I watched people use the machine at Union Square because there’s a lot of activity there, and locals and tourists alike.

I noticed that the people using the machines generally fell into three groups:

  1. Confident and experienced users who got through with no problem
  2. Confused users who had problems, likely tourists
  3. Confident users who had a problem with their card

The first group was the majority of users who moved through the system quickly. The second group usually approached the machines slowly and often in groups, and would often swipe too slowly or too quickly, receiving the “Swipe card again at this turnstile” message. They would try again and again until it worked. This usually would take something more like 10 or 15 seconds.

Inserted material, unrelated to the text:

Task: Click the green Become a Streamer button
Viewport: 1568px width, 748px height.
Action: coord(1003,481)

The third group actually ran into the most trouble. People who were experienced and confident moved forward with the speed of someone who would get through in a couple seconds, but were halted by the machine abruptly if the card didn’t work. Sometimes they would almost run into the turnstile because the momentum was carrying them forward. Other times there were almost collisions with people behind them, especially if they had to turn back to refill their card.

In the case of insufficient fare, people had to go back to the machines to refill them, which could take up to a few minutes.

Developing the correct motion to swipe in a way that the machine understands is a skill that improves with practice. This is probably one reason why most other (and more modern) subway systems around the world use a tapping system, which seems to be easier for anyone using the machine, even if they’ve never done it before.

The way to solve the insufficient fare problem seems to be harder. It’s not an issue of not informing riders of how much fare is left (since it’s on the display when you swipe in), but people forget that they need to refill even if during the last ride they knew they ran out. It seems to be an issue of when riders are notified that they need to refill, which should ideally be when they walk into the station and not when they’re already at the turnstile.

A shorter term solution might be to design the space around the turnstiles in such a way that people can quickly exit the turnstile area if they need to, so it’s not a crowded bottleneck.